Gene editing, while more precise than other genetic engineering techniques like gene guns, still isn’t one-hundred percent foolproof. Michael Hansen, a senior scientist with the Consumers Union — the policy arm of Consumer Reports — worries that gene editing can lead to off-target consequences, where sequences of DNA identical to the sequence that the scientist wants to replace are also unintentionally deleted during the editing process. Hansen told ThinkProgress that it’s impossible to know what consequences would occur when unintentionally deletion and replacement happens during gene editing, because it’s so specific to the particular DNA sequence being edited.
We’ve got to be able to produce the protein that people want without tearing up the planet to do it.
Another hurdle — perhaps the most important — will be proving that a white-haired, slick-coated Angus really does have better heat tolerance than a black Angus would.
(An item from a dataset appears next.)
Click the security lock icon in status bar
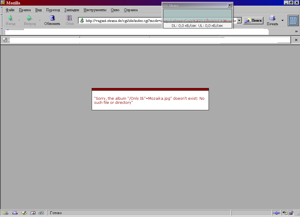Image resolution: width=300 pixels, height=217 pixels. [x=291, y=213]
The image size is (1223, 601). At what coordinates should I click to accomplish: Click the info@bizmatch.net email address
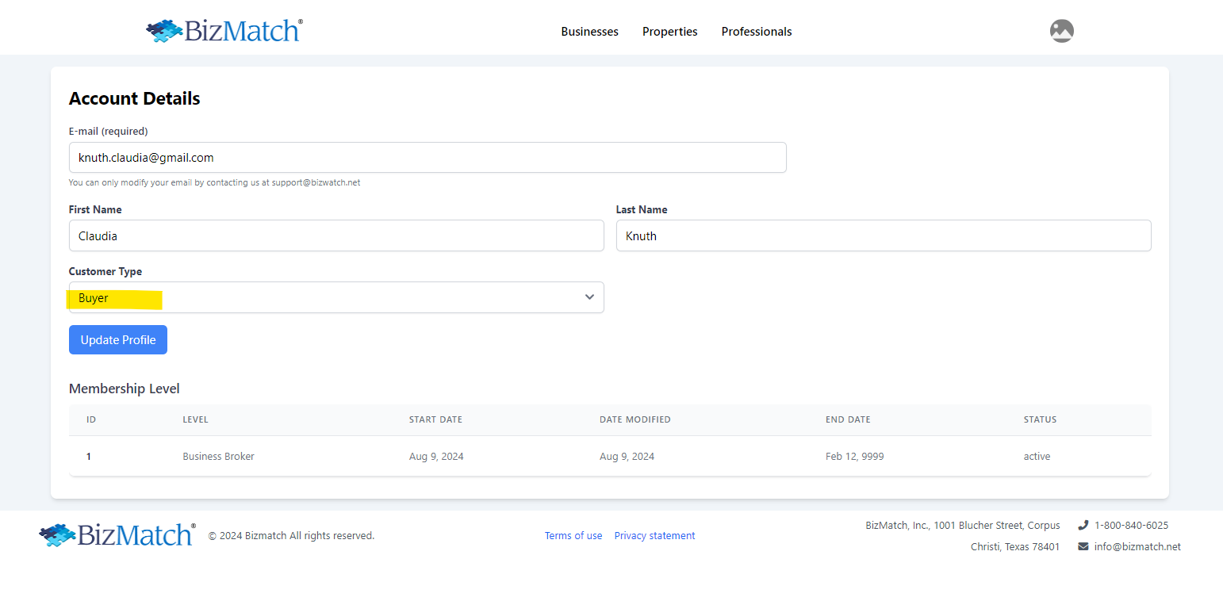point(1137,546)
West and Gill are confident, but other animal scientists worry that the solution might be too simple.
“Transgenesis works best if few, very well known genes are involved. Changing the color of a breed … is relatively easy and has been done by conventional breeding, as most colors follow simple Mendelian genetics,” Hoffman said. “However, climate change adaptation in general involves many traits and genes that influence morphology, physiology and behavior of the animal; they are more difficult to select for.”
Van Eenennaam is also skeptical that white hair is the only thing necessary to make cow more tolerant to heat.
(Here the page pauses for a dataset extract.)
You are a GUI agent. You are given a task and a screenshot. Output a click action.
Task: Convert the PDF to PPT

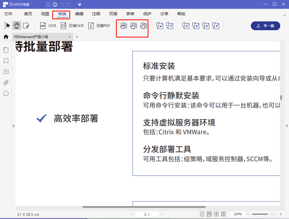[x=143, y=26]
“Conceptually, I’m not sure that having black fur isn’t the only thing that makes [an Angus] less heat tolerant,” she said.
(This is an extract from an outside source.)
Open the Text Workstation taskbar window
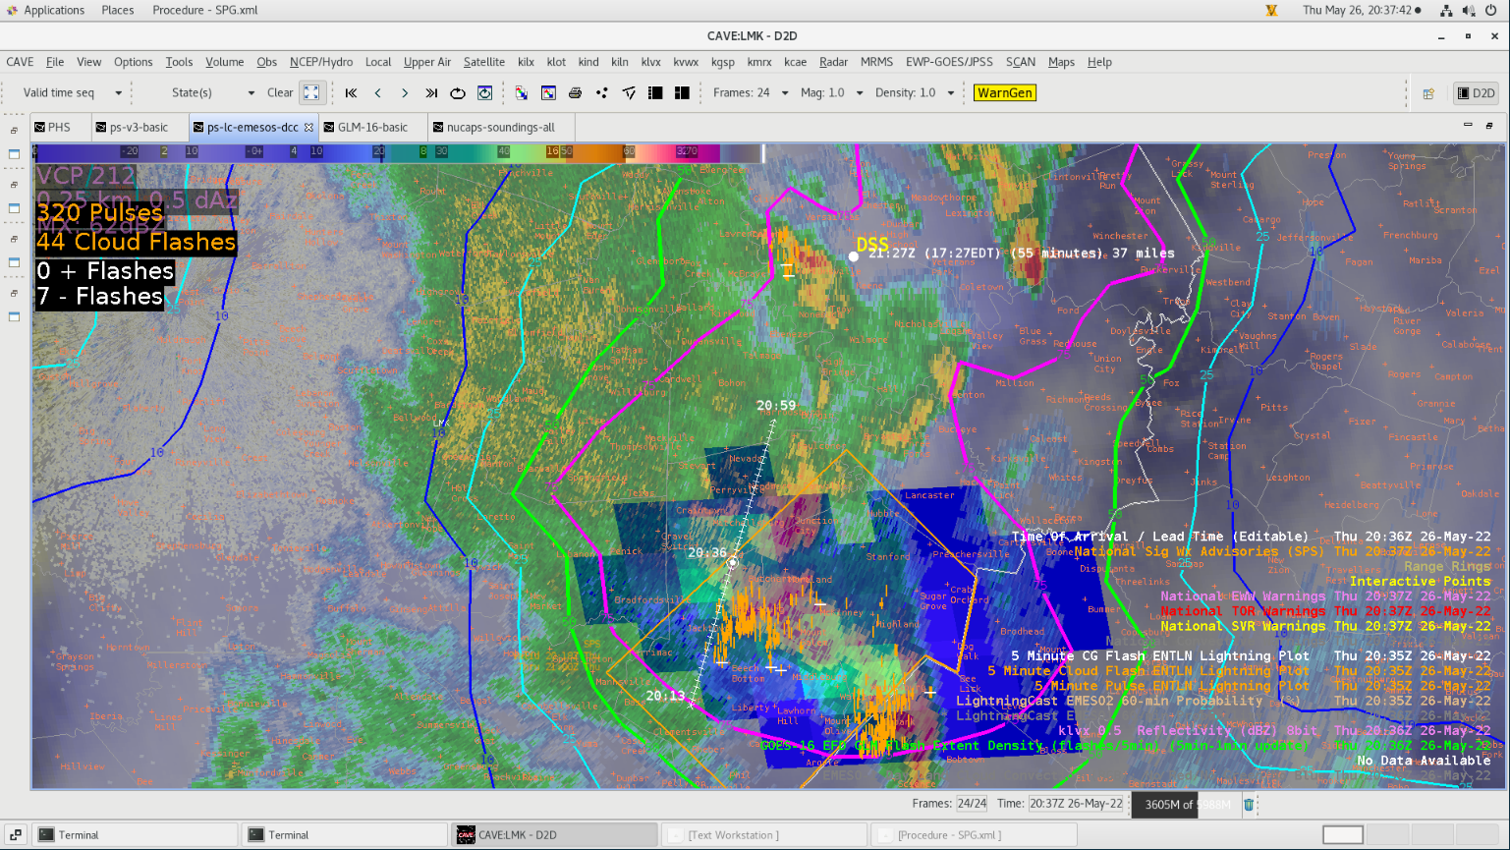 click(x=733, y=835)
Gill and West acknowledge that there are undoubtedly a complex mix of factors that make one cow more heat tolerant than another, but say that it’s important to start making changes somewhere.
“At this point, we are focusing on hair color, skin color, and hair length, knowing perfectly well that there are many factors involved in climate adaptability,” Gill said. “We will take those into consideration as time goes on, but you gotta crawl before you run.”
But even if West and Gill can successfully implant the edited embryos, obtain FDA approval, and prove that the white Angus truly is more heat tolerant, they’d likely face an uphill battle for consumer acceptance, at least in the United States. To qualify as certified Angus beef — one of the most recognized brands of beef in the country — a cow either has to trace its DNA back to Angus parentage, or be at least 51 percent black — raising some question as to whether or not West and Gill’s white Angus could technically qualify as a certified Angus. Even if it does qualify, the public might be wary of an animal created through gene editing, even when those genes come from the same species (West initially wanted to use a gene for white hair from a Leghorn chicken, but thought better of it).
West and Gill hope that gene editing will be more readily accepted than genetically modified products because gene editing is so similar to traditional breeding, just on a faster timeline. Gill also sees a market in places like Brazil or India, which haven’t been able to use productive breeds like Angus due to their lack of heat tolerance.
“We have hot climates already and billions of people in those hot climates that would like to have these quality animals,” Gill said. “Climate change may have spurred some of our thinking, but that probably is not as important as feeding the world.”